Task item A —
Answer these questions using the profile of Dr. Keri Hurley-Kim:
(i) Since what year has Dr. Hurley been a pharmacy educator?
(ii) What fields was she originally interested in studying?
(iii) What position does she hold on the steering committee of the Immunization Coalition of Los Angeles County?
Task item B —
Decide whether each statement agrees with the profile of Dr. Keri Hurley-Kim. Answer yes or no, and quote the words from the profile that decide it.
(i) About half of Dr. Hurley's patients at the Federally Qualified Health Center lack adequate health insurance.
(ii) Dr. Hurley was recruited to the ICLAC steering committee as a physician member.
(iii) According to Dr. Hurley, most people in the U.S. live within ten miles of a pharmacy.
Task item C — In the profile of Dr. Keri Hurley-Kim, write out the stretch from "Being able to" through "and clinical education." again, swapping "educator" for "instructor".

Supplied passage —

Being able to leverage your career to positively impact the lives of others isn’t easy. In many cases, it’s a nearly impossible task. However, for UCI School of Pharmacy and Pharmaceutical Sciences Professor Dr. Keri Hurley-Kim, it is a daily reality.
Dr. Hurley practices as an ambulatory care pharmacist in addition to being an educator at UCI. She has been a pharmacy educator since 2014 and has worked with PharmD students and residents at all levels of didactic and clinical education.
“I think educating the next generation of pharmacists to help create novel and expanded positions in primary care and other clinical practices – to not be satisfied with simply filling prescriptions – will be the key to moving the profession forward,” Dr. Hurley said.
Originally interested in studying kinesiology and physical therapy, Dr. Hurley made a career shift early on in her journey due to the desire to be engaged in her local communities. Her passions specifically lie in the areas of immunizations, public health, health equity and increasing access in primary care for communities and groups that are currently underserved. Dr. Hurley’s main reason for pursuing pharmacy is that pharmacists serve communities by caring for patients – something she is grateful to be able to do every day of her career.
“What really made a difference for me was the idea that pharmacists are both highly trained medication experts, but also so accessible and integrated into communities,” Dr. Hurley said.
“Most people in the U.S. live within five miles of a pharmacy and can talk to a pharmacist with no appointment, at no cost, sometimes 24 hours a day. We tend to see our patients frequently and often have long-term relationships with them. No other medical provider supports patients and communities in quite the same way.”
With her work at a Federally Qualified Health Center (FQHC), Dr. Hurley cares for many patients who are uninsured or underinsured, with about 50% of her patients not having adequate health insurance. She believes that there is a lot of opportunity for pharmacists to meaningfully contribute to primary care in a team-based, collaborative type of model that impacts not only those patients but also their communities. Her drive to contribute to the field comes from working with her patients and learning about their stories.
“My biggest sources of inspiration are my patients,” Dr. Hurley shared. “I work with many patients who do not have legal status in the U.S., face financial barriers, and/or have very difficult life histories, but they continue to be invested in their health and overcome complex medical issues.”
The passion for service does not stop there. In addition to her work in a FQHC and being a SPPS faculty at UCI, Dr. Hurley is the current vice-chair on the steering committee for the Immunization Coalition of Los Angeles County (ICLAC). Here, she serves in an advisory and program planning capacity and is a part of the team that is responsible for collaborating with various public health organizations in Los Angeles County.
“I was recruited by ICLAC and the Los Angeles County Department of Public Health (LACDPH) as a pharmacist member of the steering committee because of the heavy involvement of pharmacists in immunization efforts in LA,” she said. “I do work with other professional organizations as well, but ICLAC gives me the unique opportunity to serve in my own community and to bridge my backgrounds in pharmacy and public health.”

Extracted data entries:
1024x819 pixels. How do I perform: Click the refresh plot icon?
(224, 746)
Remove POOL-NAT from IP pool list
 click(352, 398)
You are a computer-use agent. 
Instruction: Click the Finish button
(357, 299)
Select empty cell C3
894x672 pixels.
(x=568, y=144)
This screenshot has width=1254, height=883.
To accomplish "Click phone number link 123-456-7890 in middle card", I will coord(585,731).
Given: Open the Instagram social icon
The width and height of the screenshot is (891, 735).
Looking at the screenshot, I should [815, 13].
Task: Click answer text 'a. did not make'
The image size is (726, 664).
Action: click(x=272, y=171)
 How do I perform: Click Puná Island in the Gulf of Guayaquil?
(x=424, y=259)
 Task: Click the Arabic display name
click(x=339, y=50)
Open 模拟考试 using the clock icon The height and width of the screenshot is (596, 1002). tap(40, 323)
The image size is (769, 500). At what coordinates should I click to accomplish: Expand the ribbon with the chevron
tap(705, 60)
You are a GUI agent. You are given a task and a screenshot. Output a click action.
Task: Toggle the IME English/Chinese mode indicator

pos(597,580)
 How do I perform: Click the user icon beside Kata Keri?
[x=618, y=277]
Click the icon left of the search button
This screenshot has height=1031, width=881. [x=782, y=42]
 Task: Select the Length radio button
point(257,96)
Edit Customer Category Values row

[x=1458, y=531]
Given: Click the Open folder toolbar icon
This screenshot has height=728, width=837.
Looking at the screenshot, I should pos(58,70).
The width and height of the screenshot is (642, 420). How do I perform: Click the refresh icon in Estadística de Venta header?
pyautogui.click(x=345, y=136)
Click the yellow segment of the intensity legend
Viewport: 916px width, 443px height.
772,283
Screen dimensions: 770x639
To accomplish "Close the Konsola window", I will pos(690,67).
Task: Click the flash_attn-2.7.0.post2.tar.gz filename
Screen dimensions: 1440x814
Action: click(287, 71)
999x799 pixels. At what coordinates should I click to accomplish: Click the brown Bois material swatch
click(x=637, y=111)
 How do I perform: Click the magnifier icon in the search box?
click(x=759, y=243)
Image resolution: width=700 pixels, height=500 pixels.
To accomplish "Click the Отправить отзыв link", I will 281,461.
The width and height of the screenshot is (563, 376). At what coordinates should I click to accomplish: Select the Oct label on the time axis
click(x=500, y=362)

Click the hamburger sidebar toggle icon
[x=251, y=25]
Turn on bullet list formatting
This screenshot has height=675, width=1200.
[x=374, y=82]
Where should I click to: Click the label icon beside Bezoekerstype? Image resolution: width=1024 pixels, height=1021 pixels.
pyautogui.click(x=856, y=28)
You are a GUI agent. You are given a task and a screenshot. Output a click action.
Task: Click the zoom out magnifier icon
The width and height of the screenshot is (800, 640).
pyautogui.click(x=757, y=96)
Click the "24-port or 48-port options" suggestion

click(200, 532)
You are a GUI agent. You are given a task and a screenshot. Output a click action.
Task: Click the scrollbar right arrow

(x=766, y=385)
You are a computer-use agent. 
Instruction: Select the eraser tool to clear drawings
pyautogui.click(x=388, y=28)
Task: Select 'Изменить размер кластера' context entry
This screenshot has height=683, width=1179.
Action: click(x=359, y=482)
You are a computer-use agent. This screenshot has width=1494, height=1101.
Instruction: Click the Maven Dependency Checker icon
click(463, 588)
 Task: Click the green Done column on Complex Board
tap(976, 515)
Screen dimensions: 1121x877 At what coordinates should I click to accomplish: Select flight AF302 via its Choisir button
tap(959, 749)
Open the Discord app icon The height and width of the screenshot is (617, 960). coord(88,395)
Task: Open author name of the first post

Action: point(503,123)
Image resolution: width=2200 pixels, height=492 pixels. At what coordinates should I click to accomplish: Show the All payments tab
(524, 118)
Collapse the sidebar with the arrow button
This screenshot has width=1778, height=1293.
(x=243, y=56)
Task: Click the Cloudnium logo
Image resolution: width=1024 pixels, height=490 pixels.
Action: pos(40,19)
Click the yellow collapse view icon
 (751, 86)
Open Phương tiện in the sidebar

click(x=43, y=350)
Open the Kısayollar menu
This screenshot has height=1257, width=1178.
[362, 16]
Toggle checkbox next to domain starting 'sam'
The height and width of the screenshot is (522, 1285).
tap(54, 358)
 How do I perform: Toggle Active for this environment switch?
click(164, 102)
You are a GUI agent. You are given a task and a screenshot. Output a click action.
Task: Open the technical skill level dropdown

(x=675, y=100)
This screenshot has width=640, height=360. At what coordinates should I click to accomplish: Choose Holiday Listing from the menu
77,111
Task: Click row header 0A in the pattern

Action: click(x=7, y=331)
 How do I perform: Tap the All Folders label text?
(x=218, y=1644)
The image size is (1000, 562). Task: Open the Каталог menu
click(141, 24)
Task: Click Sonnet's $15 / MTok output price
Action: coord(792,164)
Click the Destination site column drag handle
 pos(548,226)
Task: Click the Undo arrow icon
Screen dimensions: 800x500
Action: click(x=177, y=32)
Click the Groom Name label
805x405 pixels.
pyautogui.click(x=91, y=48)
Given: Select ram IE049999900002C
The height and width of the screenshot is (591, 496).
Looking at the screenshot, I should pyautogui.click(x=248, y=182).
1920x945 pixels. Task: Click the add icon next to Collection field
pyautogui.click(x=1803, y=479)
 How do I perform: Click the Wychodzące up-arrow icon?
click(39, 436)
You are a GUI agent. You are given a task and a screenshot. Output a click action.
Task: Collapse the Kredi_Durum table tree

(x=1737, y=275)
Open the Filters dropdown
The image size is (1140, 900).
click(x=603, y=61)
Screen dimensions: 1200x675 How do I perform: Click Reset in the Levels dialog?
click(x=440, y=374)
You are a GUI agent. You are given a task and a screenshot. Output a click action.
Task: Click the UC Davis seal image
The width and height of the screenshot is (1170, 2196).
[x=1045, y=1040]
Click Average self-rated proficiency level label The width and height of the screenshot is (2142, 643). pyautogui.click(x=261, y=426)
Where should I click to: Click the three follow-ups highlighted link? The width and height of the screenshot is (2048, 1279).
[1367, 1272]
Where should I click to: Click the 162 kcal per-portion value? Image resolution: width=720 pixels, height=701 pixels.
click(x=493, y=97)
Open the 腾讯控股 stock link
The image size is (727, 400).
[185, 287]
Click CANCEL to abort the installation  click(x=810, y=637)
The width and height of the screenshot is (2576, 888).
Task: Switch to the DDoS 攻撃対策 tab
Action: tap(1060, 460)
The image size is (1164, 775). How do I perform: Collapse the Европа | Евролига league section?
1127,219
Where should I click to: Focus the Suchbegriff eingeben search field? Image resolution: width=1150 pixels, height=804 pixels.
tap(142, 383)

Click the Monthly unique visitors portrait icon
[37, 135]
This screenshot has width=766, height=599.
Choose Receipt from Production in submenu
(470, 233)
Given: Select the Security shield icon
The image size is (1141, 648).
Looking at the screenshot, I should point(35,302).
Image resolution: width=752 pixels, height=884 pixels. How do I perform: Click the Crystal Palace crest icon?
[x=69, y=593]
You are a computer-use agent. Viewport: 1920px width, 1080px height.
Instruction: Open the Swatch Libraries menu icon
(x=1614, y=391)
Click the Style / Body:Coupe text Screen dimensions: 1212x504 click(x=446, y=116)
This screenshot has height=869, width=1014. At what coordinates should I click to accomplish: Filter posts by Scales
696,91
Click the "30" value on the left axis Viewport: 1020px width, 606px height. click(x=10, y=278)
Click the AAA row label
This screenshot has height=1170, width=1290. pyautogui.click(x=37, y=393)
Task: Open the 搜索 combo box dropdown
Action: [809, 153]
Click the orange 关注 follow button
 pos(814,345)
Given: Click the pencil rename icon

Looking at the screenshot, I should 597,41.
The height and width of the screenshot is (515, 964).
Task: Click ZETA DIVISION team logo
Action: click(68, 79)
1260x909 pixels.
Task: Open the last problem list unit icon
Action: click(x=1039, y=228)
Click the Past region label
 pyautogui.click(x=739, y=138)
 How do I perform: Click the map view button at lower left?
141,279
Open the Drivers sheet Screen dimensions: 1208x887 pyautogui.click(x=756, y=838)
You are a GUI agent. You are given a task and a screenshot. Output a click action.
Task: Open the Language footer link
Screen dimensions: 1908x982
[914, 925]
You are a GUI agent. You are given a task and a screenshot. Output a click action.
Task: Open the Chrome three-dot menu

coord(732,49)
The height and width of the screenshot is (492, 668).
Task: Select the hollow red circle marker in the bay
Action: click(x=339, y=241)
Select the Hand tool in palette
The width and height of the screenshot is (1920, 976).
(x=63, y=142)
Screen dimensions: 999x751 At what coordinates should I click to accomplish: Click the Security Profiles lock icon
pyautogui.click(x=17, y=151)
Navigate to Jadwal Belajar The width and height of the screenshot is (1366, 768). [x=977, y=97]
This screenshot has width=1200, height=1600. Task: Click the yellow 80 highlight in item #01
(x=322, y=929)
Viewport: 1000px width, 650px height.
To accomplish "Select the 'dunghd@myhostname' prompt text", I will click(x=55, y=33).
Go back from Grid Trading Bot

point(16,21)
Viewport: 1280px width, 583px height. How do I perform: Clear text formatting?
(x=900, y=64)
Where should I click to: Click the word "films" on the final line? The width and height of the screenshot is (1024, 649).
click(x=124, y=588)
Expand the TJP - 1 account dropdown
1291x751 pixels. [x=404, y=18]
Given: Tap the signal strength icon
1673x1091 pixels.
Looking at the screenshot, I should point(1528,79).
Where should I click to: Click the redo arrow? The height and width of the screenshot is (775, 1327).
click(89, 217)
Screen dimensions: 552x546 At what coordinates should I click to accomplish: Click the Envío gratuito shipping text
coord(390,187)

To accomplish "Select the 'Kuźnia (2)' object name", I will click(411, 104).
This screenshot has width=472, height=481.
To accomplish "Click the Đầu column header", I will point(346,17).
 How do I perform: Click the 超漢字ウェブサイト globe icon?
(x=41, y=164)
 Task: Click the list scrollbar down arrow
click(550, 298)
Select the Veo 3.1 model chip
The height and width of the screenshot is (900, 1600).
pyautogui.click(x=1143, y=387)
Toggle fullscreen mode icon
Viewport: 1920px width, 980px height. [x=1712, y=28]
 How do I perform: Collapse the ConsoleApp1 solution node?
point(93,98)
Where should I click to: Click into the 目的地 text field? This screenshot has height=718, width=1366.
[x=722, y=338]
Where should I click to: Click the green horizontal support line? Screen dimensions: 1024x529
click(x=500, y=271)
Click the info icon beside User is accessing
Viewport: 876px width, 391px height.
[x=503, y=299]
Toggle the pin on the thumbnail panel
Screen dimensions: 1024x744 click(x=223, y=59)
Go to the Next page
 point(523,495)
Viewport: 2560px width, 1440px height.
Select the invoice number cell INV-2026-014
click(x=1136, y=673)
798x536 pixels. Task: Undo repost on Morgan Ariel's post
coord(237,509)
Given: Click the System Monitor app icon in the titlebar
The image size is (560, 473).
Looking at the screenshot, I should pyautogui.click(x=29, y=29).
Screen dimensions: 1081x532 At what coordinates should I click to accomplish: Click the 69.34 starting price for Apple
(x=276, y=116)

Exercise output A —
(i) 2014
(ii) Kinesiology and physical therapy
(iii) Vice-chair

Exercise output B —
(i) Yes: "about 50% of her patients not having adequate health insurance"
(ii) No: "as a pharmacist member of the steering committee"
(iii) No: "Most people in the U.S. live within five miles of a pharmacy"

Exercise output C —
Being able to leverage your career to positively impact the lives of others isn’t easy. In many cases, it’s a nearly impossible task. However, for UCI School of Pharmacy and Pharmaceutical Sciences Professor Dr. Keri Hurley-Kim, it is a daily reality.
Dr. Hurley practices as an ambulatory care pharmacist in addition to being an instructor at UCI. She has been a pharmacy instructor since 2014 and has worked with PharmD students and residents at all levels of didactic and clinical education.